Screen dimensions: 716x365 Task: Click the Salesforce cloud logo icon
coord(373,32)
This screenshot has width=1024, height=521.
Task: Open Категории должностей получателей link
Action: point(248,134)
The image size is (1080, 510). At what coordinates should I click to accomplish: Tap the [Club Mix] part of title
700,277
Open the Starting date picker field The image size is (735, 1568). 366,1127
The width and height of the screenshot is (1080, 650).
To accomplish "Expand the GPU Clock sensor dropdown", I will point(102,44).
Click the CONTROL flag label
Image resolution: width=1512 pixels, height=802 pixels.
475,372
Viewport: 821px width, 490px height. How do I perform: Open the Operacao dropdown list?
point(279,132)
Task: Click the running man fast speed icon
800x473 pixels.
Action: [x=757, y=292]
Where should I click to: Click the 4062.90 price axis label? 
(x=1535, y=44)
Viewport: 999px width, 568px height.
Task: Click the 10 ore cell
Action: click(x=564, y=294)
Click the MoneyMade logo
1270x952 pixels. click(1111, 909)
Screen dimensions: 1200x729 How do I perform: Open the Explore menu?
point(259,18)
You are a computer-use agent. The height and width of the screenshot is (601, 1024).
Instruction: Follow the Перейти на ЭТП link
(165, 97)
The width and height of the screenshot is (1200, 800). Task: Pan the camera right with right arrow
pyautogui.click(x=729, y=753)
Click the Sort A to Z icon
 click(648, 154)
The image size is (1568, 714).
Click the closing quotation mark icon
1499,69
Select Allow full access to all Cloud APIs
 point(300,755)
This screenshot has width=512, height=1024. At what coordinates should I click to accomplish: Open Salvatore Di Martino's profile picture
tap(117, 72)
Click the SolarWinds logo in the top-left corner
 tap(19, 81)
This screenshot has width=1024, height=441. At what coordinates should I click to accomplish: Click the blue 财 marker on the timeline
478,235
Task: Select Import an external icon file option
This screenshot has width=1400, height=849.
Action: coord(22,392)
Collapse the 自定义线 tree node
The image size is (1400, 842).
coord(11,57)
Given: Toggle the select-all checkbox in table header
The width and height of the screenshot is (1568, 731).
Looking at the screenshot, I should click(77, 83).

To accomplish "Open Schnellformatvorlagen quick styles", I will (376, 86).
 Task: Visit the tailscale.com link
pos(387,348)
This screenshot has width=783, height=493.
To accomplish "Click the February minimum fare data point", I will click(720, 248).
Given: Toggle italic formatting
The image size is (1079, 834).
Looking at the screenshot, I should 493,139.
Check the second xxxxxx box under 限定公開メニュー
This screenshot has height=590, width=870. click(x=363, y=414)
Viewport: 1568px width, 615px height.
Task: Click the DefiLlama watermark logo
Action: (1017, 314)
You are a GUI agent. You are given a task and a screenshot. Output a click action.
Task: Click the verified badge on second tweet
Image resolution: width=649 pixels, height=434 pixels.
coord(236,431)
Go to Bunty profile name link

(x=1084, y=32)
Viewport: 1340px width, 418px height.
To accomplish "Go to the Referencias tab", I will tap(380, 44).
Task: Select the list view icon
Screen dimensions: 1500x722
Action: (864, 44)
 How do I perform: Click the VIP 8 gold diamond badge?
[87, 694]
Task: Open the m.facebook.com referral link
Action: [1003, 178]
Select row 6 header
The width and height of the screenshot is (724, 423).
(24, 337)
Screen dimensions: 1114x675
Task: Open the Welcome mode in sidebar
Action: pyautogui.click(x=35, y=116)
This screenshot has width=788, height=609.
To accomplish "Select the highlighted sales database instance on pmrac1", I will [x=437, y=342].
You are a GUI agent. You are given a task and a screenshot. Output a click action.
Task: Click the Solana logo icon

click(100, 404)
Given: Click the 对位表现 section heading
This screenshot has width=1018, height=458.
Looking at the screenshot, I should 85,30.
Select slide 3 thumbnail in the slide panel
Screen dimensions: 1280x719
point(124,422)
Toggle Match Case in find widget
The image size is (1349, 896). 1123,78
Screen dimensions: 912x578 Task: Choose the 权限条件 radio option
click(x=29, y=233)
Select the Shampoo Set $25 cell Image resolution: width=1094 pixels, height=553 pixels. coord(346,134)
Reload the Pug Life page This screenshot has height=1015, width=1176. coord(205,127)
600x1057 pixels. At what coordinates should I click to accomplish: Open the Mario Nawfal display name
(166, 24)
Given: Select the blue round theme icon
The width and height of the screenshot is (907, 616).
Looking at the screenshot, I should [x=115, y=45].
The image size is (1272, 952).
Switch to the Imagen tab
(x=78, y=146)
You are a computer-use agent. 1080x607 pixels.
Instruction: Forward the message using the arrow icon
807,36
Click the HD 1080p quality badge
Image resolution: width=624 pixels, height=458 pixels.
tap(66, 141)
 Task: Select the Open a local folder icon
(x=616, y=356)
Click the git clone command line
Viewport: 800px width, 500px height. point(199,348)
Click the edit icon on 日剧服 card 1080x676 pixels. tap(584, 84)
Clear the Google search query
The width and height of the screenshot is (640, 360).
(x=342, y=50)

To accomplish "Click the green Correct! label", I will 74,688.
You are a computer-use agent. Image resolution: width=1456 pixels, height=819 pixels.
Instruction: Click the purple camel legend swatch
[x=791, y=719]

Brief –
The lines above, starting at the one with "This screenshot has width=788, height=609." and ending at the one with "You are a computer-use agent. Image", are the only ones to return, exactly as written.

Result below –
This screenshot has width=788, height=609.
To accomplish "Select the highlighted sales database instance on pmrac1", I will [x=437, y=342].
You are a GUI agent. You are given a task and a screenshot. Output a click action.
Task: Click the Solana logo icon

click(100, 404)
Given: Click the 对位表现 section heading
This screenshot has width=1018, height=458.
Looking at the screenshot, I should 85,30.
Select slide 3 thumbnail in the slide panel
Screen dimensions: 1280x719
point(124,422)
Toggle Match Case in find widget
The image size is (1349, 896). 1123,78
Screen dimensions: 912x578 Task: Choose the 权限条件 radio option
click(x=29, y=233)
Select the Shampoo Set $25 cell Image resolution: width=1094 pixels, height=553 pixels. coord(346,134)
Reload the Pug Life page This screenshot has height=1015, width=1176. coord(205,127)
600x1057 pixels. At what coordinates should I click to accomplish: Open the Mario Nawfal display name
(166, 24)
Given: Select the blue round theme icon
The width and height of the screenshot is (907, 616).
Looking at the screenshot, I should [x=115, y=45].
The image size is (1272, 952).
Switch to the Imagen tab
(x=78, y=146)
You are a computer-use agent. 1080x607 pixels.
Instruction: Forward the message using the arrow icon
807,36
Click the HD 1080p quality badge
Image resolution: width=624 pixels, height=458 pixels.
tap(66, 141)
 Task: Select the Open a local folder icon
(x=616, y=356)
Click the git clone command line
Viewport: 800px width, 500px height. point(199,348)
Click the edit icon on 日剧服 card 1080x676 pixels. tap(584, 84)
Clear the Google search query
The width and height of the screenshot is (640, 360).
(x=342, y=50)

To accomplish "Click the green Correct! label", I will 74,688.
You are a computer-use agent. Image resolution: width=1456 pixels, height=819 pixels.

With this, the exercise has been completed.